### Task details
Where the line containing "Image resolution: width=837" appears, start repeating, and continue exactly through the last line below, adding nothing. Include no pictures.

═════ Listed entries

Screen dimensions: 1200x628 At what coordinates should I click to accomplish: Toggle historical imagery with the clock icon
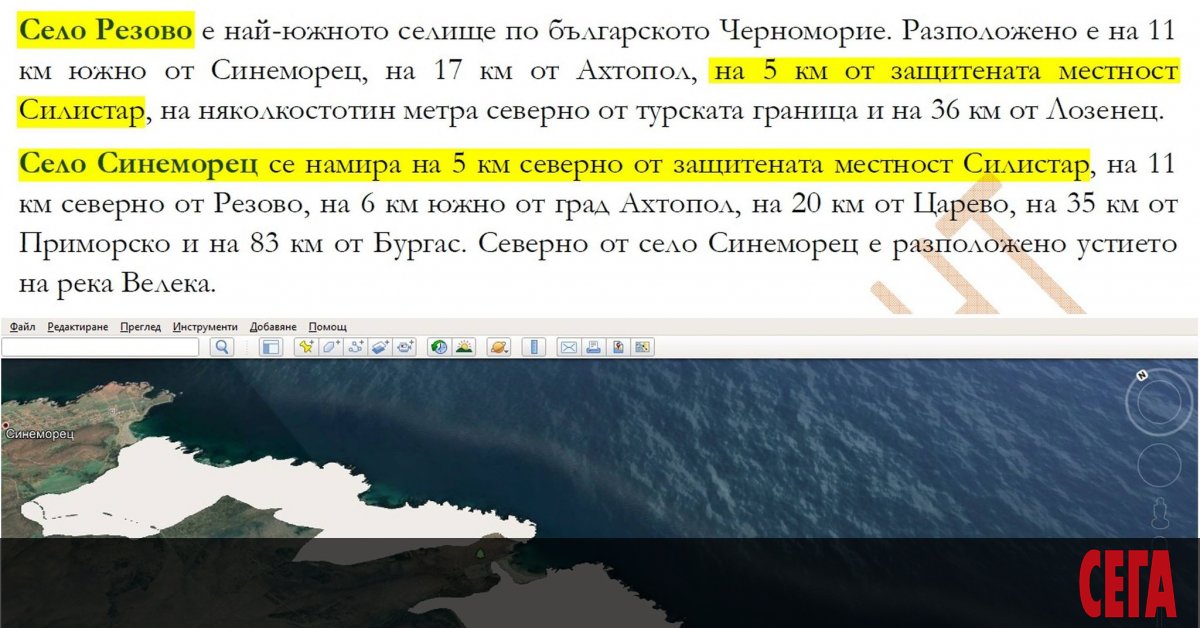(x=441, y=347)
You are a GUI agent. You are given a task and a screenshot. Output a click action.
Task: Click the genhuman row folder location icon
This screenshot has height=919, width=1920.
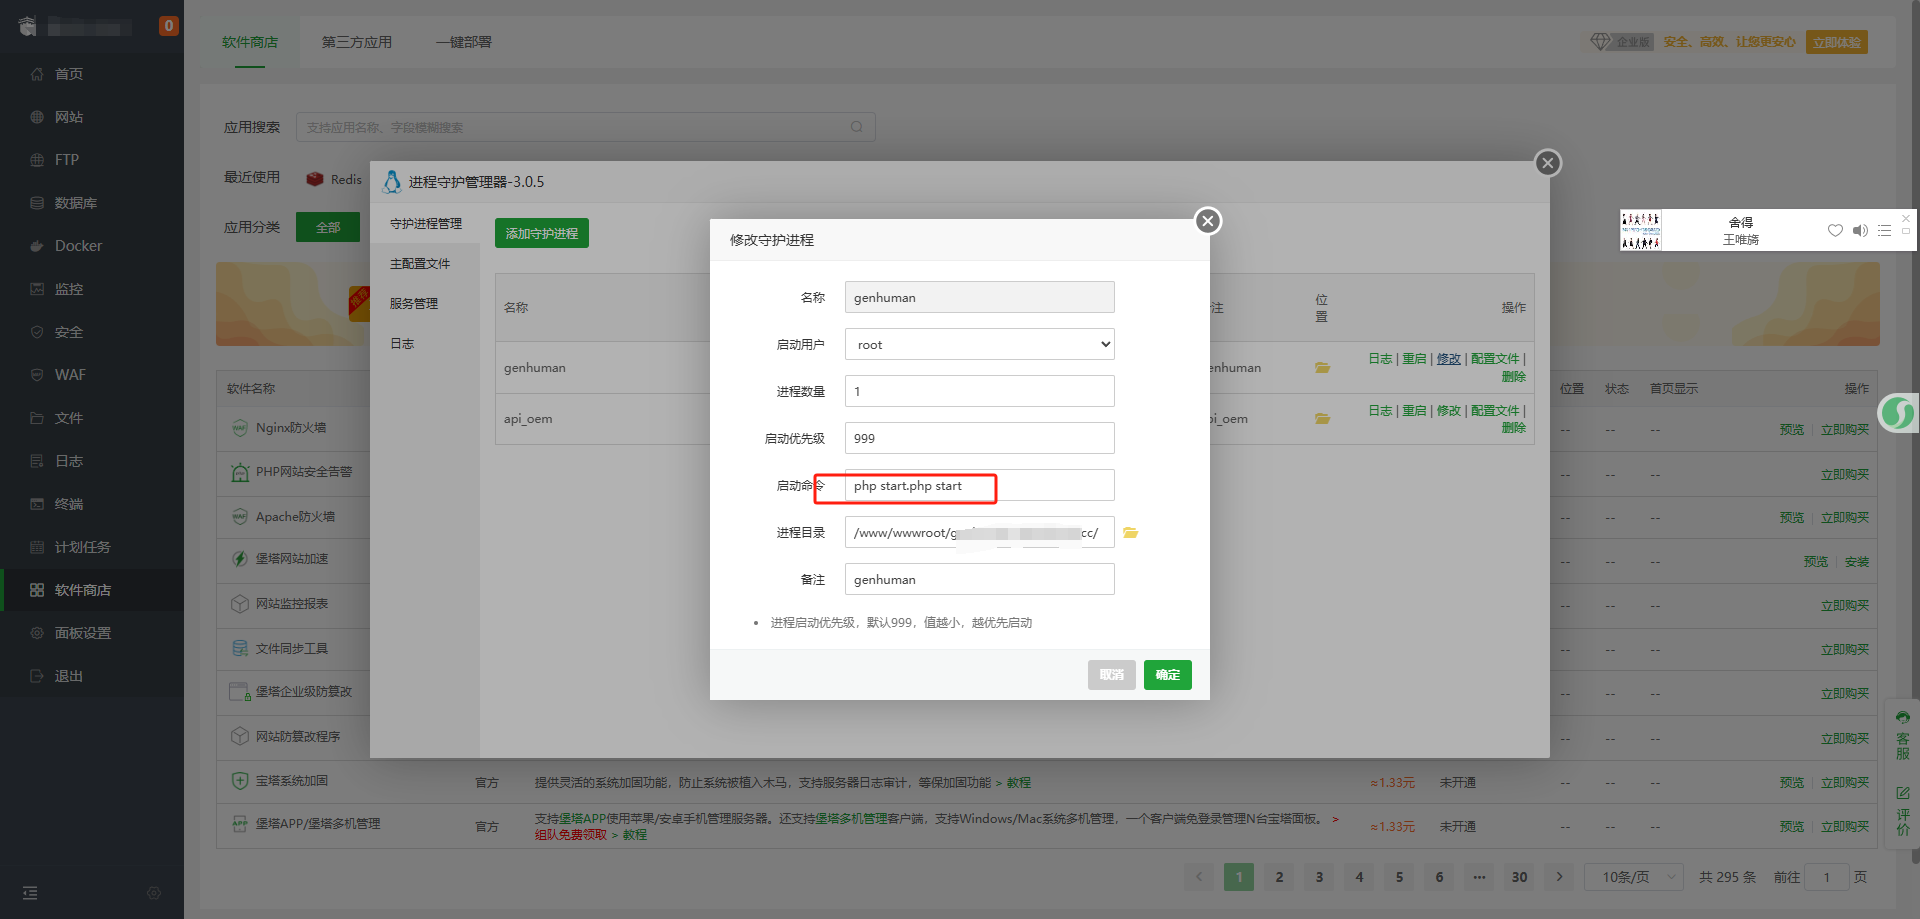tap(1322, 368)
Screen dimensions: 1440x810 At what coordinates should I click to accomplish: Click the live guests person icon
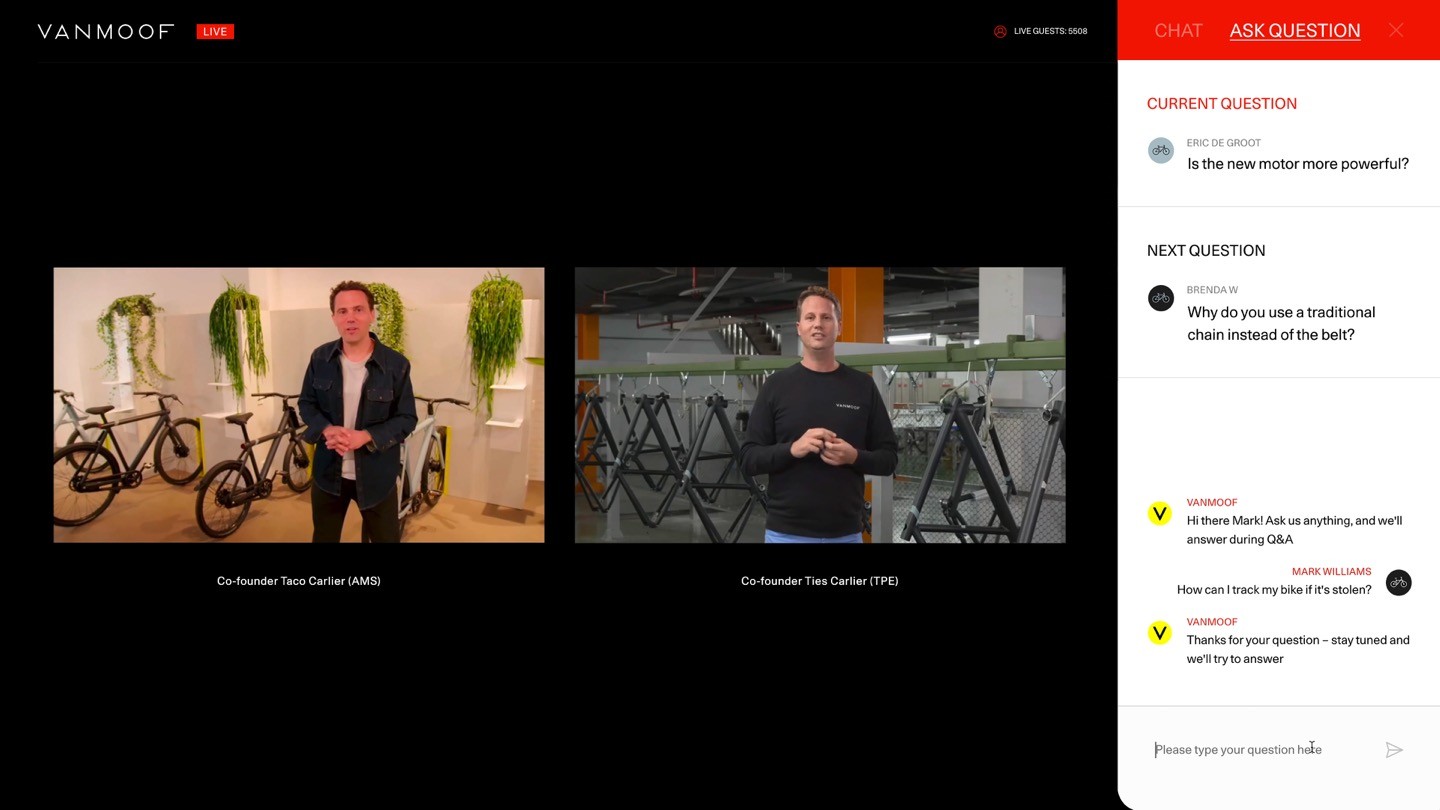coord(1000,31)
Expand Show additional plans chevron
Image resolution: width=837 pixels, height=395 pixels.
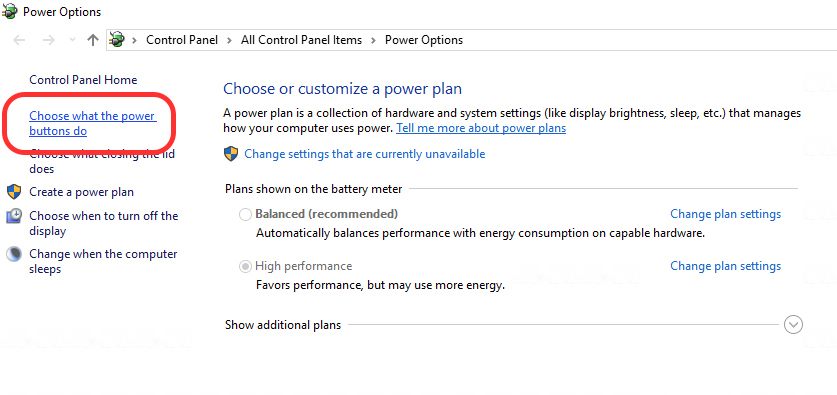793,325
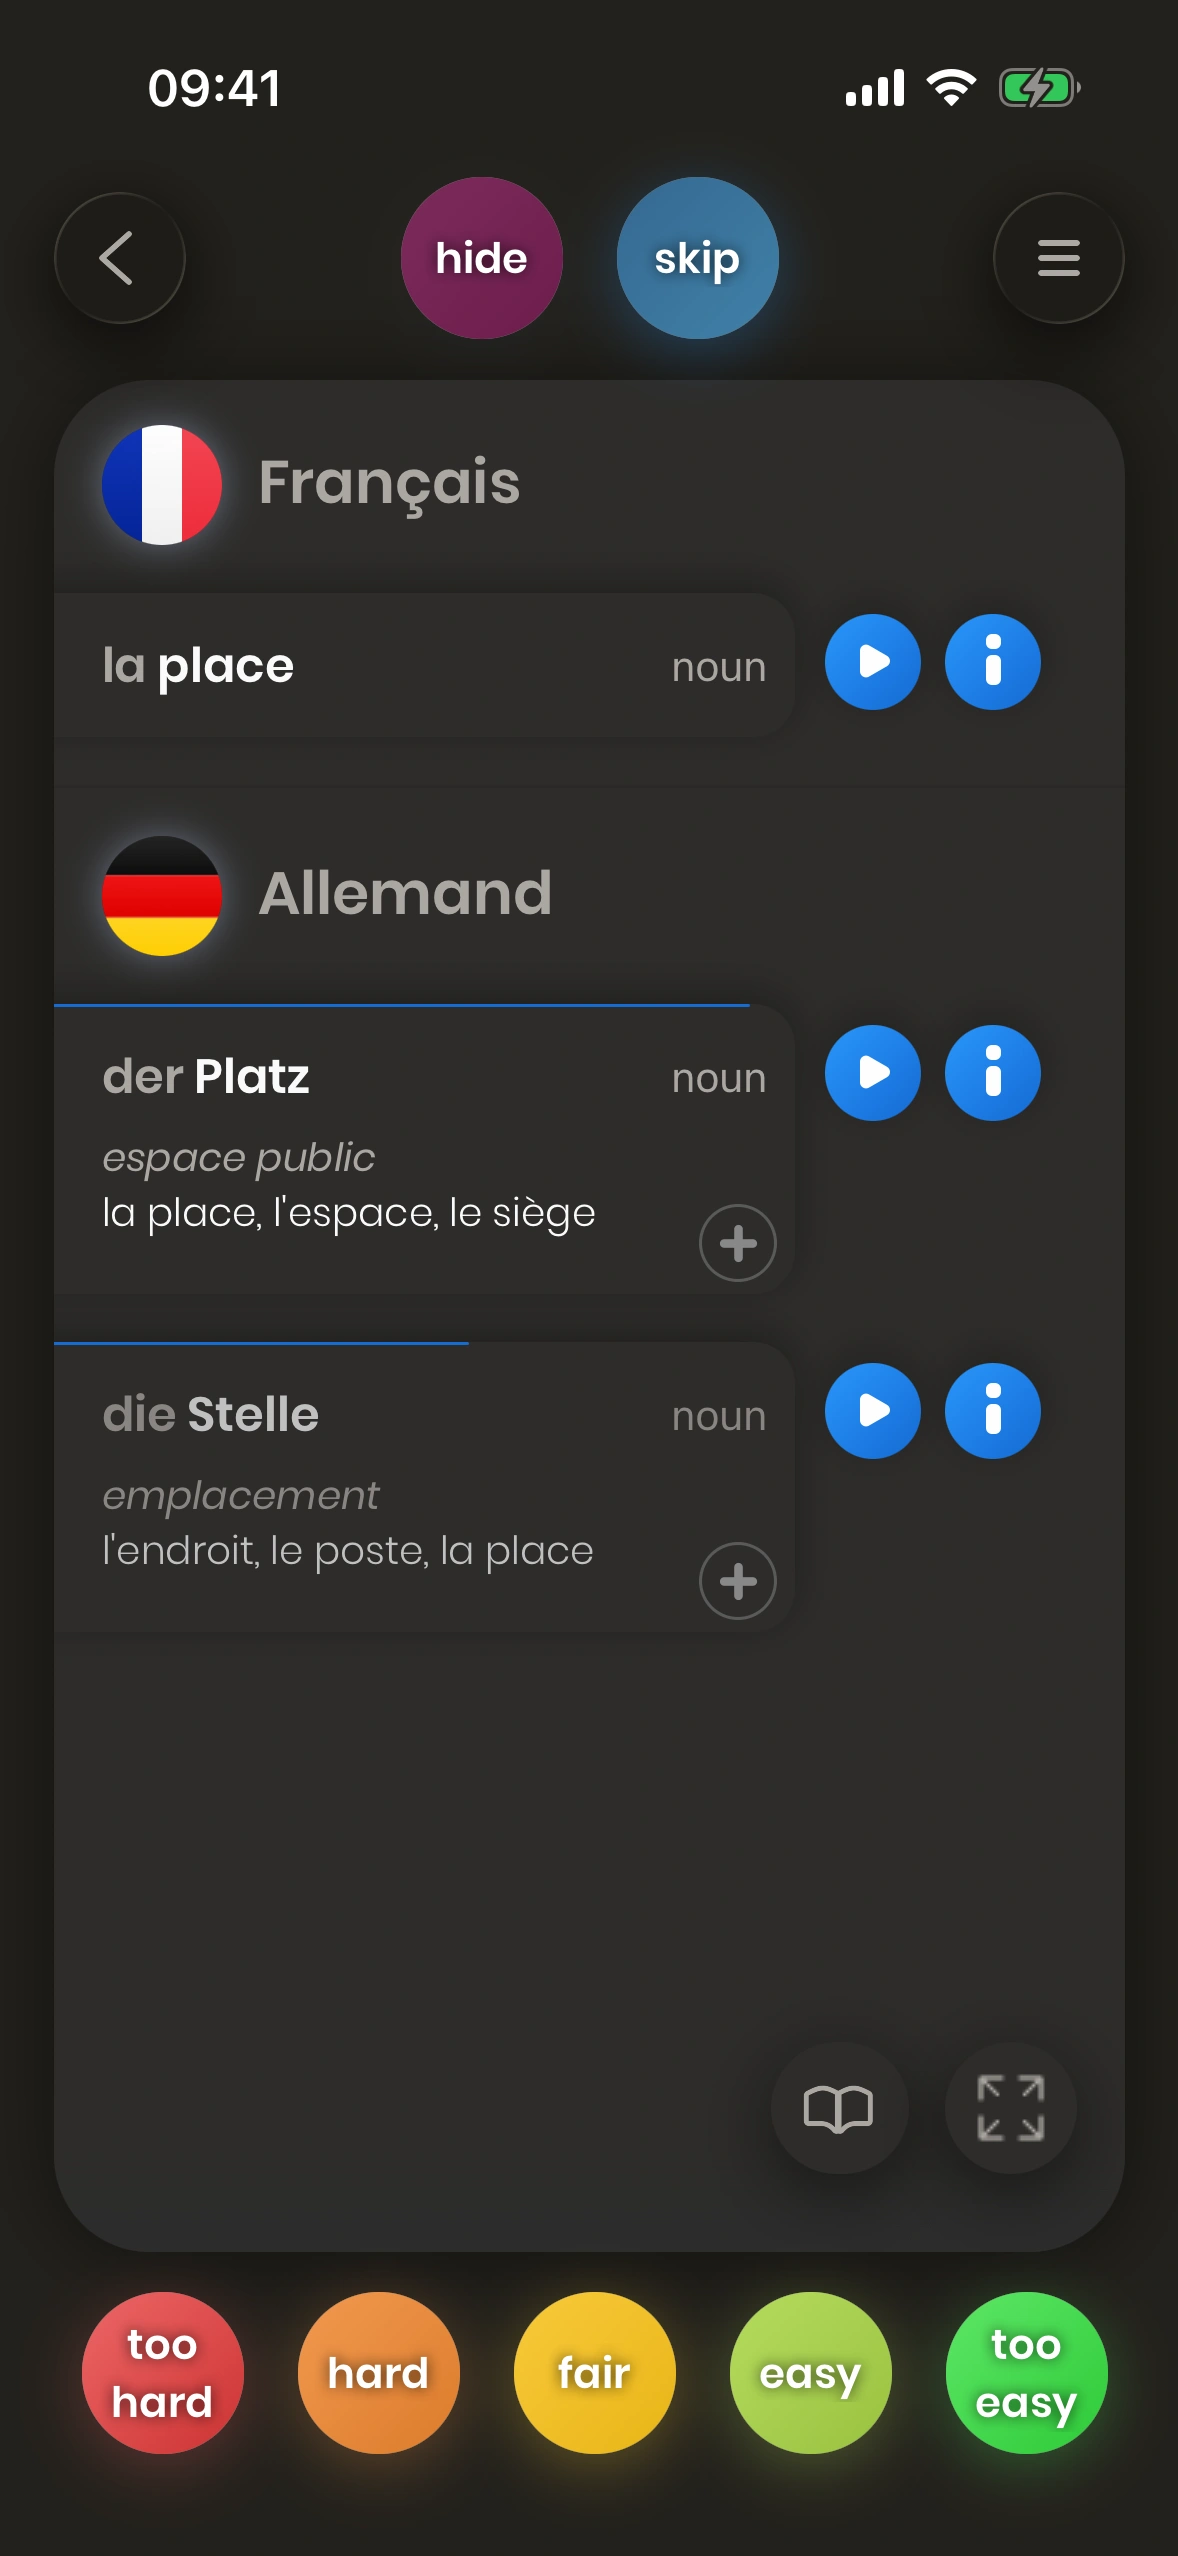1178x2556 pixels.
Task: Tap the fullscreen expand arrows icon
Action: (1010, 2108)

══════════

### Solution to this task
Image resolution: width=837 pixels, height=395 pixels.
793,325
1178x2556 pixels.
Task: Tap the fullscreen expand arrows icon
Action: (1010, 2108)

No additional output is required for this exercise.